-- Start of Document passage --
In the year 41 post-Uxor, countries like New France are heavily militarized and entire districts out of control, such as South Paris 5, governed by the criminal boss Big Blue, an “artist” who collects sadistic human installations. The wealthy dine at illegal cannibal­istic restaurants like Le Sphinx Tatoué, where they can have sadistic sex and unorthodox meals with “disposable” prostitutes, while mutated rats compete with human wretches on the streets for scraps of food.
New Moon Corpor­ation is making a profit out of this mess, experimenting with new drugs and breeding humans to produce meat for the rich. To this end, NARAKA, aka New Belmarsh Peniten­tiary, is built on the Moon, a way to control the spread­ing criminality by removing from the planet the worst scum of Earth. This includes Kiki Léger, former South Paris 5 prostitute turned professional assas­sin. In Naraka, inmates are slaugh­tered, packaged, and delivered to Earth in cans, while a lunatic pedophile priest makes up a new heretic religion. Even worse things happen in the lower layers of the underground, hive-like structure…

 

When people like Rose O’Keefe, Greg F. Gifune or Edward Lee recommend a book, I won’t be just curious, I’ll read the book asap – there are some recommendations, you just obey.

Alessandro Manzettis Naraka is such a book.
What makes the whole thing even more interesting is the fact that Manzetti is the founder and owner of Independent Legions Publishing – a publisher I quickly learned to appreciate.
The founder of Independent Legions Publishing writes a book recommended by the monsters of the Splatterpunk-Scene (and fortunately is available in an english translation, as I unfortunately don’t speak italian)?!

 

»A tutto c’e rimedio fuor che alla morte.«
(There’s a cure for everything but death.)

 

"Naraka" is a term from Buddhist cosmology. It’s a place of suffering and physical torment and thus corresponds roughly to the term "hell" or "purgatory".
Naraka differs from the hell of Christianity in two ways:
first, beings are not sent to Naraka as the result of a divine judgment or punishment;
secondly, the duration of a being’s stay in Naraka is not eternal, but only a transitional phase of the soul before its rebirth.

 

It’s difficult to concentrate Naraka: to "reduce" it to one story, one plot; difficult to compensate: to "regulate" what has been seen, has been experienced, has been lived; difficult to articulate: to "transport" this infinity, this transcendence…

Basically we always want to read and speak of an individuality, but here it’s different… and so equal.
Of course it’s individual, but that’s just one facet, just one "hell" (to follow and satisfy the context), Manzetti knows to harbor.
It’s private, it’s personal, it’s almost intimate in a grotesque way, how you follow Kiki Léger as a reader, as a third person, as yourself, sometimes even as hell Naraka. How you accompany her on her road.

Kiki, the protagonist – as you’d normally write; here fate. Here road. Here the road of destiny you tread!
And perhaps that’s the biggest difference, Manzettis masterstroke, the hells (plural!) that are waiting here:
Naraka isn’t just a book about a protagonist, a fate, which you pursue and (in the best case) experience – no! – it’s the (personalized) road of destiny, taken by each of us.

Naraka.
-- End of Document passage --
-- Start of Stored data --
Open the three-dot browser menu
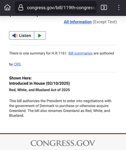click(119, 8)
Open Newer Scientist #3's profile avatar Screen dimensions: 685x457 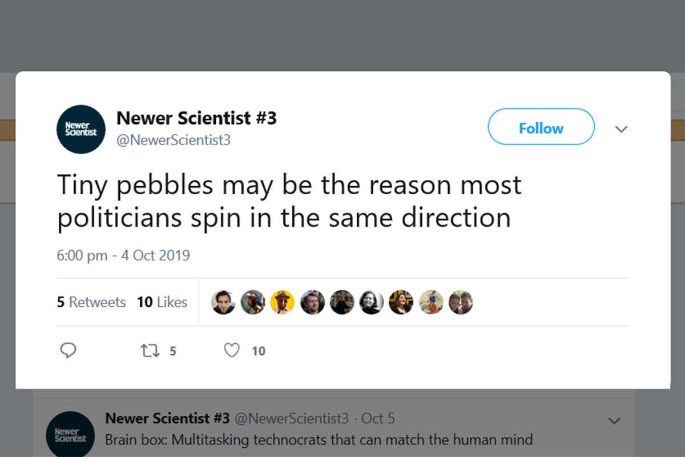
-- End of Stored data --
## Parts of the exercise
**a)** Print everything in the Naraka book review from "It’s private, it’s" down to "each of us.", keeping the wording unchanged.
**b)** Does the Naraka book review agree with each statement below? Answer yes or no for each, quoting the words of the review that decide it. (i) The penitentiary called NARAKA is built on the Moon. (ii) In Buddhist cosmology, a being's stay in Naraka lasts forever. (iii) The reviewer speaks Italian.
**c)** Carry the Naraka book review on past its closing word, "Naraka."

## Results of the tasks
**a)**
It’s private, it’s personal, it’s almost intimate in a grotesque way, how you follow Kiki Léger as a reader, as a third person, as yourself, sometimes even as hell Naraka. How you accompany her on her road.

Kiki, the protagonist – as you’d normally write; here fate. Here road. Here the road of destiny you tread!
And perhaps that’s the biggest difference, Manzettis masterstroke, the hells (plural!) that are waiting here:
Naraka isn’t just a book about a protagonist, a fate, which you pursue and (in the best case) experience – no! – it’s the (personalized) road of destiny, taken by each of us.

**b)**
(i) Yes: "NARAKA, aka New Belmarsh Peniten­tiary, is built on the Moon"
(ii) No: "the duration of a being’s stay in Naraka is not eternal, but only a transitional phase of the soul before its rebirth"
(iii) No: "as I unfortunately don’t speak italian"

**c)**
The concentrate: reduction of origin.

Naraka.
The compensation: regulation of consequence.

Naraka.
The articulation: transport of persistence.

Naraka.
Three hells, that are waiting for the reader, who’s thrown into purgatory – three parts: Naraka, Kalasutra[1] and Samghata[2].

The first part, Naraka, abducts me to Butcher Bay (The Chronicles of Riddick: Escape from Butcher Bay, Starbreeze Studios, 2004) – this living post-apocalypse far away from any homeland; in addition the dystopic basic-mood from Alien – Resurrection (OT: Alien: Resurrection, Jean-Pierre Jeunet, 1997) mixed with the madness of A Scanner darkly (Philip K. Dick, 1977).
No pulling, no tearing – a tranquil welcome to hell.

It seems you less read than experience, than reveal with each further page, what we have let become of ourselves – the sickness of our work.
This raw piece of flesh, what it seems to be, what I hold in my hands here is, far from the saving shore of fiction, a bloody thriller; too much possibility, too much option, too much truth, to call it pure fiction!
Like a dystopian premonition, Naraka rises as the origin…

Part 1 – Naraka:
an unmistakable inferno, far from any theatricality – a Death-Metal-hammer à la Deicide as a book.

Kalasutra, part two, doesn’t follow the path, but strides unstoppably – basically Naraka never follows, but treads its path.
Also stylistically you’ll see the progression – out of the origin, Naraka, grows the consequence; this distorted and repulsive result is literally pressed out of the dying body, who doesn’t seem to be allowed to finally leave that suffering behind.
In a Hard-Boiled-atmosphere Cyber- and Splatterpunk encounter, virtually wolf down each other and vomit their new existence as an all-devouring dystopia.

Part 2 – Kalasutra:
a sopping blackness out the hellfires – a Black-Metal massacre à la Marduk putted into words.

The concluding finale, Samghata, the third part, would now have to open the gates to hell – measured by what is about to happen, this would even be merciful…
The gates do open indeed, but not to hell, but heaven; this kingdom, which only reaches my mind as a pale illusion and impends to raven my sanity as an eternal cognition, not to look into hell, but to dream out of it…

Part 3 – Samghata:
a final confession of the eternal dying – a Sludge-demise à la The Midnight Ghost Train putted on paper.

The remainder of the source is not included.